Python Riemann Sum does not yield zero for equal positive and negative areas

I wrote a program to approximate an integral using a Riemann sum and graph it using matplotlib in Python. For functions with equal areas above and below the x-axis, the resulting area should be zero, but my program outputs a very small number instead.

The following code graphs the odd function f(x) = x^3 from -1 to 1, so the area should be zero. My code instead approximates it to be 1.68065561477562 e^-15.

What is causing this? Is it a rounding error in delta_x, x, or y? I know I could just round the value to zero, but I'm wondering if there is another problem or way to solve this.

I have tried using the Decimal.decimal class for delta_x, but I just got an even smaller number.

The Python code:

import matplotlib.pyplot as plt
import numpy as np

# Approximates and graphs integral using Riemann Sum


# example function: f(x) = x^3
def f_x(x):
    return x**3

# integration range from a to b with n rectangles
a, b, n = -1, 1, 1000

# calculate delta x, list of x-values, list of y-values, and approximate area under curve
delta_x = (b - a) / n

x = np.arange(a, b+delta_x, delta_x)

y = [f_x(i) for i in x]

area = sum(y) * delta_x

# graph using matplotlib
fig = plt.figure()
ax = fig.add_subplot(111)
ax.plot(x, y)
ax.bar(x, y, delta_x, alpha=.5)
plt.title('a={}, b={}, n={}'.format(a, b, n))
plt.xlabel('A = {}'.format(area))
plt.show()

Solution

You need to be aware that what you are computing is not a Riemann integral in the original sense. You are dividing the interval into n bins, but then sum over n+1 bins (here n = 1000 but len(x) == 1001). So the result may be close to what you expect, but it is certainly not a good way to get there.

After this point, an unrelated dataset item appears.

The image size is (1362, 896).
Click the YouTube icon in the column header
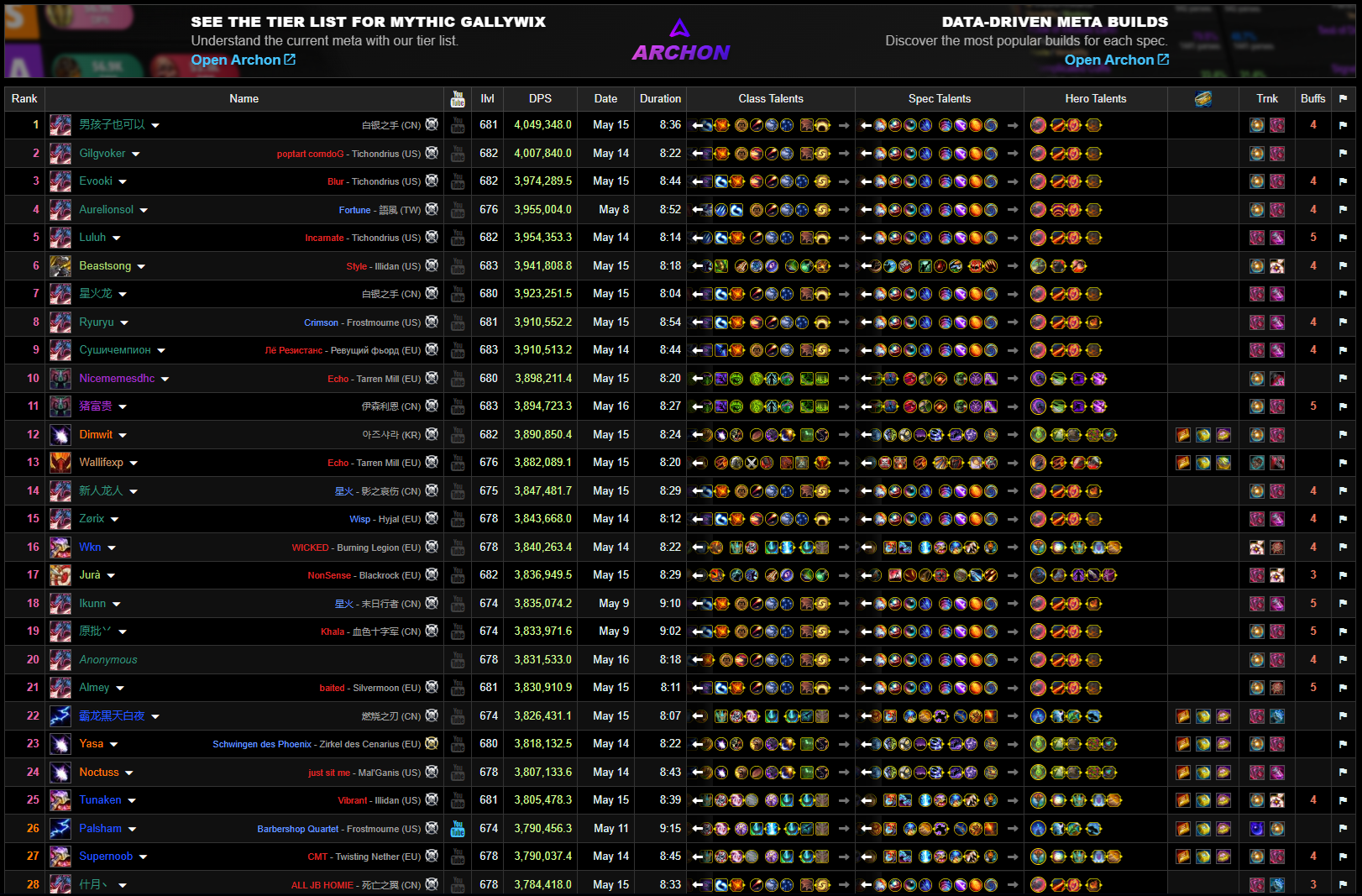458,99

Using the Riemann sum you would divide your interval into n bins, and then sum over the values of those n bins. You have the choice whether to compute the left Riemann sum, the right Riemann sum, or possibly taking the midpoints.

import numpy as np

def f_x(x):
    return x**3

# integration range from a to b with n rectangles
a, b, n = -1, 1, 1000

delta_x = (b - a) / float(n)

x_left = np.arange(a, b, delta_x)
x_right = np.arange(a+delta_x, b+delta_x, delta_x)
x_mid = np.arange(a+delta_x/2., b+delta_x/2., delta_x)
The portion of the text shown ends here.